Important aspects of a job description:
1. Job title
2. Responsibilities
3. Required Qualifications
4. Preferred Qualifications

Some resumes may have:
1. Skills and Competencies
2. Experience Requirements (e.g., "5+ years of marketing experience")

These extra sections can be grouped under "Required Qualifications"

In [2]:
from utils.with_structured_output import with_structured_output
from pydantic import BaseModel, RootModel, Field
from pprint import pprint

In [14]:
class JobDescription(BaseModel):
    job_title: str                      = Field(..., alias="Job Title")
    responsibilities: list[str]         = Field(..., alias="Responsibilities")
    required_qualifications: list[str]  = Field(..., alias="Required Qualifications")
    preferred_qualifications: list[str] = Field(..., alias="Preferred Qualifications")

In [33]:
JOB_DESC_EXTRACTION_TEMPLATE = """
You are an expert at parsing important information from job descriptions. Given a job description, your job is to parse key details from it in this format:
    {{
        "Job Title": "<Job Title>",
        "Responsibilities": ["list", "of", "responsibilities"],
        "Required Qualifications": ["list", "of", "required", "qualifications"],
        "Preferred Qualifications:" ["list", "of", "preferred", "qualifications"]
    }}
    
Note that the job title will usually be the first line of text from the job description. **If there is no clear job title, please use the context provided to infer the job title.**

Some job descriptions may have a "Skills and Competencies" section or "Experience Requirements." These should be grouped together under "Required Qualifications."

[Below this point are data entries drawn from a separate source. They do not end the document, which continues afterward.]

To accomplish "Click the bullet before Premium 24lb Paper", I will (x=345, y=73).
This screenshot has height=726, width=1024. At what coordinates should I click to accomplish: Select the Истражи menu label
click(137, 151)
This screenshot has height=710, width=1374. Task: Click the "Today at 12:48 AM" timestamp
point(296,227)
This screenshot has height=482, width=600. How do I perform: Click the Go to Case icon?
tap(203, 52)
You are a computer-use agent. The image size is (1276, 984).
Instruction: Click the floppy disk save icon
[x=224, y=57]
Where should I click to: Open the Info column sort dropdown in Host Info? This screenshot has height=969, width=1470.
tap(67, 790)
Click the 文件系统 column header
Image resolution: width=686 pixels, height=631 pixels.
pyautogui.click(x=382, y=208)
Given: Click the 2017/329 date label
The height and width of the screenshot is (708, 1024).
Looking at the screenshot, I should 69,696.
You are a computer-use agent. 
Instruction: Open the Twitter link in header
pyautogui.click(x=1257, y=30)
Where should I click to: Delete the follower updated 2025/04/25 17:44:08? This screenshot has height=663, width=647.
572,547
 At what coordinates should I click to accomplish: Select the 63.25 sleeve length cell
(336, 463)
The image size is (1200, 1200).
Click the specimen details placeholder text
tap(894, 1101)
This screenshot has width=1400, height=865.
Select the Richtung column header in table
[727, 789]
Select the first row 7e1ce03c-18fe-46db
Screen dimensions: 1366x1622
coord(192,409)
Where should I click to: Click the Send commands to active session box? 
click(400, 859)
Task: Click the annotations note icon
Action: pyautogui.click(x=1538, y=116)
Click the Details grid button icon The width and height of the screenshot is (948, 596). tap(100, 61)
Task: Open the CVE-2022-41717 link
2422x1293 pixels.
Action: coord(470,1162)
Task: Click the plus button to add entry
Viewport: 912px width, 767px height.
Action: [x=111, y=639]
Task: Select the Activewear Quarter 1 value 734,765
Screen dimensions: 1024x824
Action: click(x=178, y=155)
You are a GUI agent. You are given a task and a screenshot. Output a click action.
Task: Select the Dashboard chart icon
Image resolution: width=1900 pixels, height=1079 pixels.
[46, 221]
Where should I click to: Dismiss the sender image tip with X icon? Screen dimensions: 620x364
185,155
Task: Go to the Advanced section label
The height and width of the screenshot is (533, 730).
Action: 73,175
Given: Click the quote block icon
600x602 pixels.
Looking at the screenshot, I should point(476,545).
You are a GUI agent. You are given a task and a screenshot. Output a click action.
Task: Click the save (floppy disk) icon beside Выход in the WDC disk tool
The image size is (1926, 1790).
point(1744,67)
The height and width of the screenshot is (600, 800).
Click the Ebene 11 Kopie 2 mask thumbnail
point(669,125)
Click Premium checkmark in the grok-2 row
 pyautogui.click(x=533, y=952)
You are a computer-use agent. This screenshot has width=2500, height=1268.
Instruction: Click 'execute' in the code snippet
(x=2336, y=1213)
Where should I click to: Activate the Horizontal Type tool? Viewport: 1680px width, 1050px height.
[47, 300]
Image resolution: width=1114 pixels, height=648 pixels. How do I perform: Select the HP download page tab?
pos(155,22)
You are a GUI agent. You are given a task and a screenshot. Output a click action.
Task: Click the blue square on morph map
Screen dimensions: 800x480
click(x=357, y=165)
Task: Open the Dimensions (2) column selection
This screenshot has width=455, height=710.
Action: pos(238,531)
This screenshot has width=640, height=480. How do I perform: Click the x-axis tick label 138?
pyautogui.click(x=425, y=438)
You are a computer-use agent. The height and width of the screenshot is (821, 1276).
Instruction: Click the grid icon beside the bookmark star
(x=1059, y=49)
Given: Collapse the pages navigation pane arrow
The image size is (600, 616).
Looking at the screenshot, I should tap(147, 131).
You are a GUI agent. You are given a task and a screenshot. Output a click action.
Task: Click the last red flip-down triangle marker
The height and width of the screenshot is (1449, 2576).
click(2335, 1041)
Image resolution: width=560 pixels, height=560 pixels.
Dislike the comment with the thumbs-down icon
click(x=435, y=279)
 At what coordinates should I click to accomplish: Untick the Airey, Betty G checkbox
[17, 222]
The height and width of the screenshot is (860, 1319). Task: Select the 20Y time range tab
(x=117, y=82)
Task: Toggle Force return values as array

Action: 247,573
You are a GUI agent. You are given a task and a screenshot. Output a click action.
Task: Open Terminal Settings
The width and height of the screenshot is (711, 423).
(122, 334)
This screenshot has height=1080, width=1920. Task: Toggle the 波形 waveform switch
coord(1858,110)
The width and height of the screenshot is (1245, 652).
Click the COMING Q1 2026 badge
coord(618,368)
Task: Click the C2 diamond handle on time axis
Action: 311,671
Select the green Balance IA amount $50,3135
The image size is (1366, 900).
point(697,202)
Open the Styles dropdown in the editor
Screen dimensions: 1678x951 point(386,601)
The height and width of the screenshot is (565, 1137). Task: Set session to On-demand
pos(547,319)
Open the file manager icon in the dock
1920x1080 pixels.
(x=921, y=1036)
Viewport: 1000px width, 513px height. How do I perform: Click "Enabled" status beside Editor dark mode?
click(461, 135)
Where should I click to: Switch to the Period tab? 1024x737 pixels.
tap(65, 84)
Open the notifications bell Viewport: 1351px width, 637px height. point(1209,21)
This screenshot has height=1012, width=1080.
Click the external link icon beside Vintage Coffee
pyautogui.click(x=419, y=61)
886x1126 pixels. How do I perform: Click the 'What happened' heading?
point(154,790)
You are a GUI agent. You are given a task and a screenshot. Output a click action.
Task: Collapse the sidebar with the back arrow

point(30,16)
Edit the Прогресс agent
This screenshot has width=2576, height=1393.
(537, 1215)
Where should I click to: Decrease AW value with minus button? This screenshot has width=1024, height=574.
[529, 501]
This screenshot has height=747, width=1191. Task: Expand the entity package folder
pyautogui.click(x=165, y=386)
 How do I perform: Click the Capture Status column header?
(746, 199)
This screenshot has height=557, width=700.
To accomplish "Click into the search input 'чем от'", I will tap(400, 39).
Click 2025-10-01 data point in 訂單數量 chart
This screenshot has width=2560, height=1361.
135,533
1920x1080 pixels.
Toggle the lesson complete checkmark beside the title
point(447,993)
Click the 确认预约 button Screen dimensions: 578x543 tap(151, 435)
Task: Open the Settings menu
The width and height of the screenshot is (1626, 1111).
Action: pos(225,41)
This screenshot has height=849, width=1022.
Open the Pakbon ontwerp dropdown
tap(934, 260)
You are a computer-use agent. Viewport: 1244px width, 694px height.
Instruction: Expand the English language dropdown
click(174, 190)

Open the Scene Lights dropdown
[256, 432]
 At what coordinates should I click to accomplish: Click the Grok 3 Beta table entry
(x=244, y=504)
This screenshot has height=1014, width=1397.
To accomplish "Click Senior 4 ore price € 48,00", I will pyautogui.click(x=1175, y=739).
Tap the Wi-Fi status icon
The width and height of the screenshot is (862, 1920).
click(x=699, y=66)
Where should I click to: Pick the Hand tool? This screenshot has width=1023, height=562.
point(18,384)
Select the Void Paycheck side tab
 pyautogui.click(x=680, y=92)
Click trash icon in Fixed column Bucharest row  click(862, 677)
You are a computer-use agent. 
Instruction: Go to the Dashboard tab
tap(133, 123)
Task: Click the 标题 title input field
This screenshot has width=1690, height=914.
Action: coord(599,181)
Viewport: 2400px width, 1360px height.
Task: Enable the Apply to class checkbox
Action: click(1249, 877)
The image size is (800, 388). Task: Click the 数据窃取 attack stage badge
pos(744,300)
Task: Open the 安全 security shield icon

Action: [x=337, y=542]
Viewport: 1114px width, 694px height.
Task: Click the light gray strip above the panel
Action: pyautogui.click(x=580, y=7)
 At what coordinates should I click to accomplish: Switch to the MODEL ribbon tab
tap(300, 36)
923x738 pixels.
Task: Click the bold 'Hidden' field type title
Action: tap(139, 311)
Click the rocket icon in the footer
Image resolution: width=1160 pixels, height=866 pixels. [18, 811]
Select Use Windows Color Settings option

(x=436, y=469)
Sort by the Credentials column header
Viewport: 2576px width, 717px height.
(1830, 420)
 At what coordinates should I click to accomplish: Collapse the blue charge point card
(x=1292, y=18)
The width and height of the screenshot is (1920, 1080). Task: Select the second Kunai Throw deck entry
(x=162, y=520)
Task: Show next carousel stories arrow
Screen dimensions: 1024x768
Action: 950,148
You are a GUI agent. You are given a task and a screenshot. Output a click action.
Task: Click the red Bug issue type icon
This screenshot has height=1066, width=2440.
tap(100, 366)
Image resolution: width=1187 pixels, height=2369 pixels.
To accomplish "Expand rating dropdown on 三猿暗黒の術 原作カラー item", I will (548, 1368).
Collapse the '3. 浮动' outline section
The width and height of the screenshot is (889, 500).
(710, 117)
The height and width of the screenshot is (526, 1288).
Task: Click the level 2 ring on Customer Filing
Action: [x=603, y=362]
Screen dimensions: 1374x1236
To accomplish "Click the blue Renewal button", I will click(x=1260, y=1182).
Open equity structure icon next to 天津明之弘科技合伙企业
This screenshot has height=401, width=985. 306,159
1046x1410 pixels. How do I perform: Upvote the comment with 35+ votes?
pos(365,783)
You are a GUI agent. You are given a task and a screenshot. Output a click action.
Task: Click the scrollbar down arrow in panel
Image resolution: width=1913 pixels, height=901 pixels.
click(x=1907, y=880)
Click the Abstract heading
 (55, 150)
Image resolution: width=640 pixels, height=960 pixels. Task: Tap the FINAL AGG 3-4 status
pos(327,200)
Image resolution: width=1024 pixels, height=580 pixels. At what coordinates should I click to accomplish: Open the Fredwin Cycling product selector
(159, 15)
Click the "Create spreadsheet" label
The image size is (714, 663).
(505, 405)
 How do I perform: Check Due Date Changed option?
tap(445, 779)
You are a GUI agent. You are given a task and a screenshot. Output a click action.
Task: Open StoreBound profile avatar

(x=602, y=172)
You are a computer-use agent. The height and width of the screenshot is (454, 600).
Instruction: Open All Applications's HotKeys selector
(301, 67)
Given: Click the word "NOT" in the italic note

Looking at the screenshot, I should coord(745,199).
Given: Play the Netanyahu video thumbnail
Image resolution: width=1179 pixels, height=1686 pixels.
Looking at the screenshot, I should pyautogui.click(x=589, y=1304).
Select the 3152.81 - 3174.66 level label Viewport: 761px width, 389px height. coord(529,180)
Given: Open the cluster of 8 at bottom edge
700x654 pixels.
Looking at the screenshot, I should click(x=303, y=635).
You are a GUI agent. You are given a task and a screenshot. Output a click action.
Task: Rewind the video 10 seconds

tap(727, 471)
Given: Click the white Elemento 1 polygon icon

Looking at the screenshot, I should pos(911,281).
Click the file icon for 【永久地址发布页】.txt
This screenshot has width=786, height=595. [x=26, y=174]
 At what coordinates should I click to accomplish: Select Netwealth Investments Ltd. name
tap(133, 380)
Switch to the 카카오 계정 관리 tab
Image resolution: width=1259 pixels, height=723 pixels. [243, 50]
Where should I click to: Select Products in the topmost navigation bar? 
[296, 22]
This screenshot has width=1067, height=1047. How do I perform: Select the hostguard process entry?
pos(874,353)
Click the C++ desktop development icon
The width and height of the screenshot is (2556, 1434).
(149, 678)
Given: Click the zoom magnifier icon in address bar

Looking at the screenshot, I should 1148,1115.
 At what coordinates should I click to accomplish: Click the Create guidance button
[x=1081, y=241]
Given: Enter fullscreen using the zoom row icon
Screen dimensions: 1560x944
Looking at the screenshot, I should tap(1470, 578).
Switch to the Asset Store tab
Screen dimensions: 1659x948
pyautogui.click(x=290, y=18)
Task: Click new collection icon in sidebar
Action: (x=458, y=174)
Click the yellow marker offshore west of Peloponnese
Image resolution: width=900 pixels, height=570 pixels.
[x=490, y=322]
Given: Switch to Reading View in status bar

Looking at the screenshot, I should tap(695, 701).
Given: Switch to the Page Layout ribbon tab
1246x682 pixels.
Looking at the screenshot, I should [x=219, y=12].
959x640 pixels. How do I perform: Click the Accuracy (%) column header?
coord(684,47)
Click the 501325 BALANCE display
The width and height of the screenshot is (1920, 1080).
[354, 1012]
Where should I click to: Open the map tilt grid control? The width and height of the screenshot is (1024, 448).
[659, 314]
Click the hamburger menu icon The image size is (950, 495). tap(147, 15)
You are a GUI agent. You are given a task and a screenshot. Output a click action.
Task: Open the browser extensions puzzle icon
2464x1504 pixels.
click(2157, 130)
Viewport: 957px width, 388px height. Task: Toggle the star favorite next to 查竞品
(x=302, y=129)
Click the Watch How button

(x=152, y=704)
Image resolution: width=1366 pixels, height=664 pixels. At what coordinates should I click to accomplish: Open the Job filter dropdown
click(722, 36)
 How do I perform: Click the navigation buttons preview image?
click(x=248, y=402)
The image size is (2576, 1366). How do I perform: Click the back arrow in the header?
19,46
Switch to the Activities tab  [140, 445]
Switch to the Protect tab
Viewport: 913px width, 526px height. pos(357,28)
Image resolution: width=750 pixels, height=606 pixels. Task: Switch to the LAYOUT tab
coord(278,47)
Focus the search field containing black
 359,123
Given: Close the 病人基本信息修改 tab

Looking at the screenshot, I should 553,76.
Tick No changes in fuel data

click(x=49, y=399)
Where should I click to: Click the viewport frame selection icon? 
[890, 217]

Job descriptions may have sections that do not exactly match one of the sections defined in the output format. If this is the case, please use surrounding context to infer which output section is relevant. For example, "What we need to see" is equivalent to "Required Qualifications."

Often, entries listed under "Responsibilities," "Required Qualifications," and "Preferred Qualifications" (or equivalent) will be formatted as a bulleted list. Please include all items from the bulleted list. 

**Ensure there is no overlap between output sections.** For example, the same information should not appear in both "Responsibilities" and "Required Qualifications."

Job Description text:
{job_desc}

Output:
"""

In [37]:
with open("../sample-data/google-swe-senior.txt", "r") as file:
    job_desc = file.read()

In [38]:
job_desc = with_structured_output(
    prompt=JOB_DESC_EXTRACTION_TEMPLATE.format(job_desc=job_desc),
    schema=JobDescription)
pprint(job_desc.model_dump())

{'job_title': 'Senior Software Engineer, AI/ML GenAI',
 'preferred_qualifications': ["Master's degree or PhD in Computer Science or "
                              'related technical field.',
                              '1 year of experience in a technical leadership '
                              'role.',
                              'Experience developing accessible technologies.'],
 'required_qualifications': ['Bachelor’s degree or equivalent practical '
                             'experience.',
                             '5 years of experience with software development '
                             'in one or more programming languages, and with '
                             'data structures/algorithms.',
                             '3 years of experience testing, maintaining, or '
                             'launching software products, and 1 year of '
                             'experience with software design and '
                             'architecture.',